Exercise brief
Please print the whole of the listing that follows exactly.

Records for this exercise
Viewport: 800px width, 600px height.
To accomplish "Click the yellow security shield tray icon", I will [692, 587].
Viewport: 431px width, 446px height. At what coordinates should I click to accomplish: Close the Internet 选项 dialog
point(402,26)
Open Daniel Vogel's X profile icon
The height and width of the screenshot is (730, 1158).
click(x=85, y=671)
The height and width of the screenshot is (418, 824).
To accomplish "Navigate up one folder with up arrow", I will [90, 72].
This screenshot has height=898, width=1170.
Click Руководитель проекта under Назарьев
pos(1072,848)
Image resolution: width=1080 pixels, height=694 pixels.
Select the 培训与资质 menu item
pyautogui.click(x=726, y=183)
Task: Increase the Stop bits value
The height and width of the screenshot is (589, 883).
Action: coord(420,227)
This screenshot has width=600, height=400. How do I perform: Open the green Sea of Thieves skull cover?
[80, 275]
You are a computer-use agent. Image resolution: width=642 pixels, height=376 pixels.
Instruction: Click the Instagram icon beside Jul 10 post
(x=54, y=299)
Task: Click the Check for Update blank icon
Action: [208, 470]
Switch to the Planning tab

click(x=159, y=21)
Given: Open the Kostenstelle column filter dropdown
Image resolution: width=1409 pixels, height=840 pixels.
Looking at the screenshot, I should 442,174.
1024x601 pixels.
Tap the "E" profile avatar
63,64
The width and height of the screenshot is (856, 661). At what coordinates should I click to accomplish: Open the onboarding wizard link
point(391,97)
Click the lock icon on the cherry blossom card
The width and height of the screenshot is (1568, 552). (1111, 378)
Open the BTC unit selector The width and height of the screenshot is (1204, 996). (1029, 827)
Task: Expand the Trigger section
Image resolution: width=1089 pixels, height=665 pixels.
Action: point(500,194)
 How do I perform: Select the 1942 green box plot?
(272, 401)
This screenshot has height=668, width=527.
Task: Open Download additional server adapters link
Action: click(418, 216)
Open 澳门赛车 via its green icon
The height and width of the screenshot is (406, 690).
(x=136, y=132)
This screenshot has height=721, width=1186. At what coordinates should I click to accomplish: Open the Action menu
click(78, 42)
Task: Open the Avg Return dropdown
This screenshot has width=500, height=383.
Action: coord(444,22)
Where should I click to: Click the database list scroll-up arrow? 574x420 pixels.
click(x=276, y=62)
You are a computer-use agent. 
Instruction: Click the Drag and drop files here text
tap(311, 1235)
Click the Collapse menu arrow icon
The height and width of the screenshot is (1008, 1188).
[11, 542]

Output below
Viewport: 800px width, 600px height.
To accomplish "Click the yellow security shield tray icon", I will [692, 587].
Viewport: 431px width, 446px height. At what coordinates should I click to accomplish: Close the Internet 选项 dialog
point(402,26)
Open Daniel Vogel's X profile icon
The height and width of the screenshot is (730, 1158).
click(x=85, y=671)
The height and width of the screenshot is (418, 824).
To accomplish "Navigate up one folder with up arrow", I will [90, 72].
This screenshot has height=898, width=1170.
Click Руководитель проекта under Назарьев
pos(1072,848)
Image resolution: width=1080 pixels, height=694 pixels.
Select the 培训与资质 menu item
pyautogui.click(x=726, y=183)
Task: Increase the Stop bits value
The height and width of the screenshot is (589, 883).
Action: coord(420,227)
This screenshot has width=600, height=400. How do I perform: Open the green Sea of Thieves skull cover?
[80, 275]
You are a computer-use agent. Image resolution: width=642 pixels, height=376 pixels.
Instruction: Click the Instagram icon beside Jul 10 post
(x=54, y=299)
Task: Click the Check for Update blank icon
Action: [208, 470]
Switch to the Planning tab

click(x=159, y=21)
Given: Open the Kostenstelle column filter dropdown
Image resolution: width=1409 pixels, height=840 pixels.
Looking at the screenshot, I should 442,174.
1024x601 pixels.
Tap the "E" profile avatar
63,64
The width and height of the screenshot is (856, 661). At what coordinates should I click to accomplish: Open the onboarding wizard link
point(391,97)
Click the lock icon on the cherry blossom card
The width and height of the screenshot is (1568, 552). (1111, 378)
Open the BTC unit selector The width and height of the screenshot is (1204, 996). (1029, 827)
Task: Expand the Trigger section
Image resolution: width=1089 pixels, height=665 pixels.
Action: point(500,194)
 How do I perform: Select the 1942 green box plot?
(272, 401)
This screenshot has height=668, width=527.
Task: Open Download additional server adapters link
Action: click(418, 216)
Open 澳门赛车 via its green icon
The height and width of the screenshot is (406, 690).
(x=136, y=132)
This screenshot has height=721, width=1186. At what coordinates should I click to accomplish: Open the Action menu
click(78, 42)
Task: Open the Avg Return dropdown
This screenshot has width=500, height=383.
Action: coord(444,22)
Where should I click to: Click the database list scroll-up arrow? 574x420 pixels.
click(x=276, y=62)
You are a computer-use agent. 
Instruction: Click the Drag and drop files here text
tap(311, 1235)
Click the Collapse menu arrow icon
The height and width of the screenshot is (1008, 1188).
[11, 542]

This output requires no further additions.